For async/await applications, use AsyncWorkflow from pulse.async_dsl:

import asyncio
from pulse.async_dsl import AsyncWorkflow

async def main():
    texts = ["I love pizza", "I hate rain"]

    async with AsyncWorkflow() as workflow:
        workflow.source("docs", texts)
        workflow.theme_generation(source="docs", min_themes=2)
        workflow.sentiment(source="docs")

        result = await workflow.run(fast=True)
        print(result.theme_generation.themes)
        print(result.sentiment.sentiments)

asyncio.run(main())

The async workflow provides the same DSL interface as the sync version but with full async/await support. See the Async Patterns Guide for detailed documentation.

Workflow Basics¶

from pulse.dsl import Workflow

texts = ["I love pizza", "I hate rain"]

wf = (
    Workflow()
    .source("docs", texts)
    .theme_generation(source="docs", min_themes=2)
    .sentiment(source="docs")
)

result = wf.run(fast=True)  # or pass a CoreClient via client=...
print(result.theme_generation.themes)
print(result.sentiment.sentiments)

Key ideas: - Register data sources with .source(name, data). - Add steps; each step can optionally name its input source or derive it from prior steps. - run() executes steps in order and returns a container with attributes for each step id (or alias).

Steps and Parameters¶

All steps accept name= to alias the step; subsequent steps can reference the alias.

`.theme_generation(...)`¶

Parameters: - min_themes=2, max_themes=10, context=None, version=None, prune=None, fast=None, source: str | None = None, name=None.
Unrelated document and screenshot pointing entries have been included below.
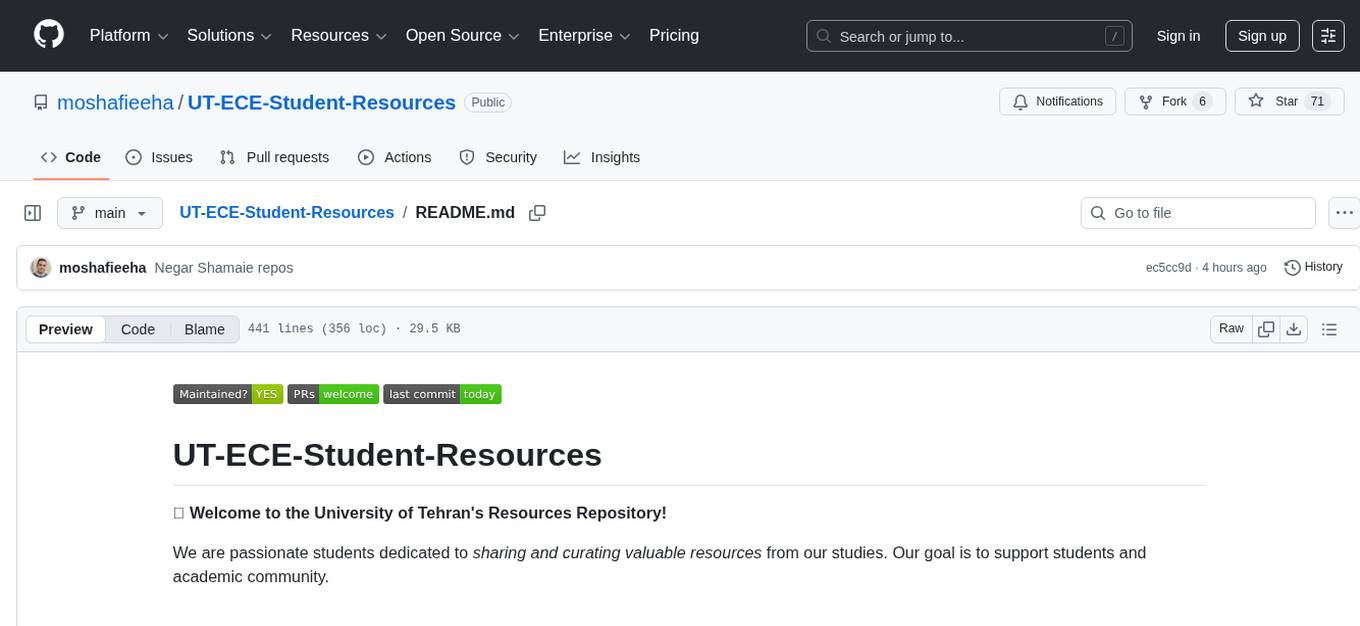1360x626 pixels.
Task: Open the file outline list icon
Action: pyautogui.click(x=1329, y=328)
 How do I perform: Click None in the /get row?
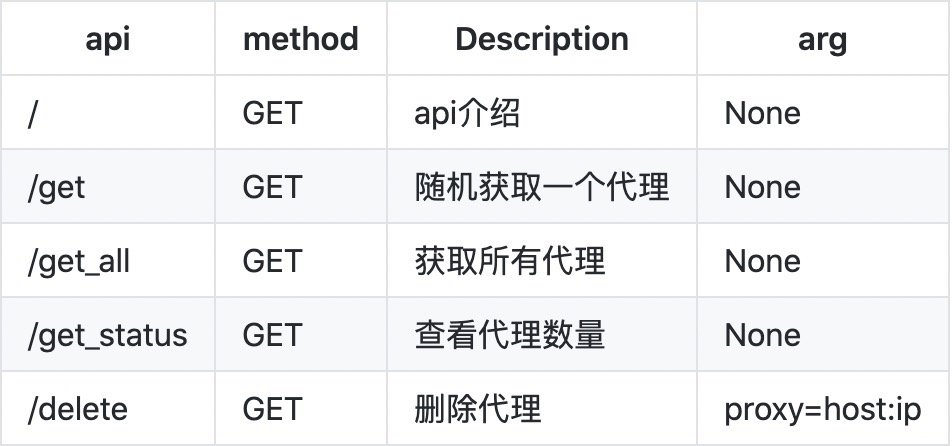(762, 187)
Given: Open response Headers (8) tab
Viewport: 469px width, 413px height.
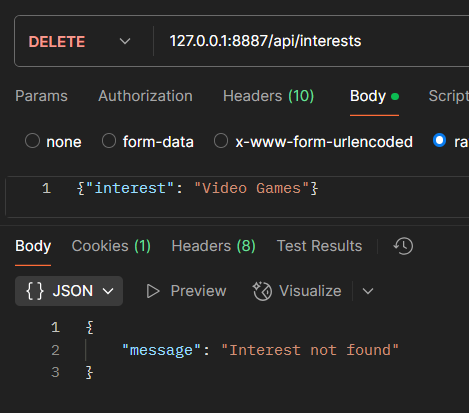Looking at the screenshot, I should (213, 246).
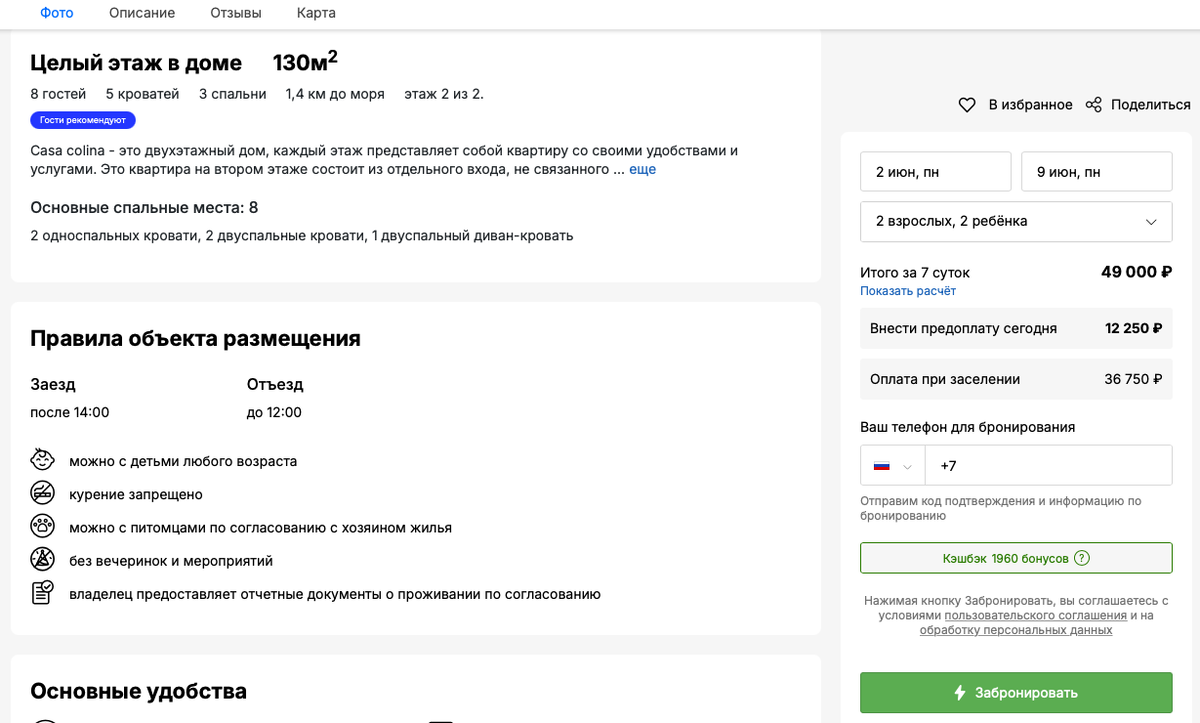1200x723 pixels.
Task: Expand the description with "еще" link
Action: click(642, 169)
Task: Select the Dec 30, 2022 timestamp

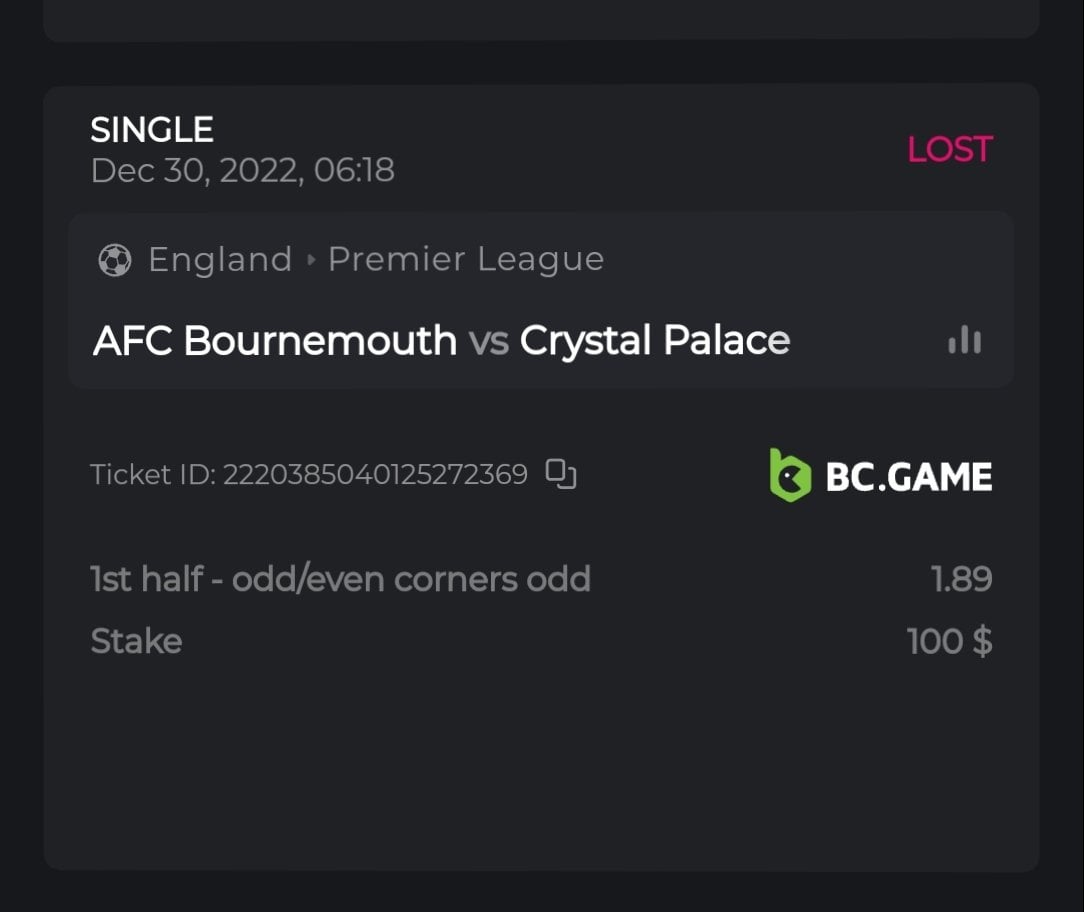Action: point(242,171)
If source is omitted, uses the dataset source (see run behavior below).

`.sentiment(...)`¶

Parameters: - fast=None, source=None, name=None.

`.theme_allocation(...)`¶

Parameters: - themes: list[str] | None = None, single_label=True, threshold=0.5, fast=None, inputs: str | None = None, themes_from: str | None = None, name=None. Notes: - If themes=None, it pulls themes from the most recent .theme_generation(...) step, or from themes_from if specified. - inputs selects the text source (defaults to dataset).

`.theme_extraction(...)`¶

Parameters: - themes=None, version=None, fast=None, inputs=None, themes_from=None, name=None.

`.cluster(...)`¶

Parameters: - k=2, source=None, fast=None, name=None.

Running a Workflow¶

result = wf.run(dataset=texts, fast=True)
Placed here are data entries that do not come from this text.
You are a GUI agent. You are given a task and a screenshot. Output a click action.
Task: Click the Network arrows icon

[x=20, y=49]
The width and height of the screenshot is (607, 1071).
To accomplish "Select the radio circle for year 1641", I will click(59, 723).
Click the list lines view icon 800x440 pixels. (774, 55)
If you registered any .source(...), run() operates in DSL mode:
Optional dataset is registered under the implicit source "dataset" if not already set.
Each process reads inputs from its wired _inputs (default "dataset").
A CoreClient is created if one is not provided.
If you did not register any .source(...), run(dataset=..., ...) delegates to the Analyzer with the accumulated processes.

Monitoring¶

Register lifecycle hooks for observability:

def on_run_start(): ...
def on_process_start(pid): ...
def on_process_end(pid, result): ...
def on_run_end(): ...

wf = Workflow().monitor(
  on_run_start=on_run_start,
  on_process_start=on_process_start,
  on_process_end=on_process_end,
  on_run_end=on_run_end,
)

From File¶

You can build workflows from JSON or YAML files with a top‑level pipeline array, where each entry is a single‑key map of step name to parameters:

pipeline:
  - theme_generation: { min_themes: 2, max_themes: 5 }
  - sentiment: {}

Load and run:

wf = Workflow.from_file("pipeline.yml")
res = wf.run(dataset=texts)

Nested Inputs (Sentiment)¶

For .sentiment(...), DSL supports nested list inputs by flattening before the API call and reconstructing the nested shape on output. Other steps operate on flat lists.

Graph¶

graph() returns an adjacency list describing the execution DAG, including static dependencies and wired inputs. This helps visualize or validate your pipeline.

edges = wf.graph()
for node, deps in edges.items():
    print(node, "<-", deps)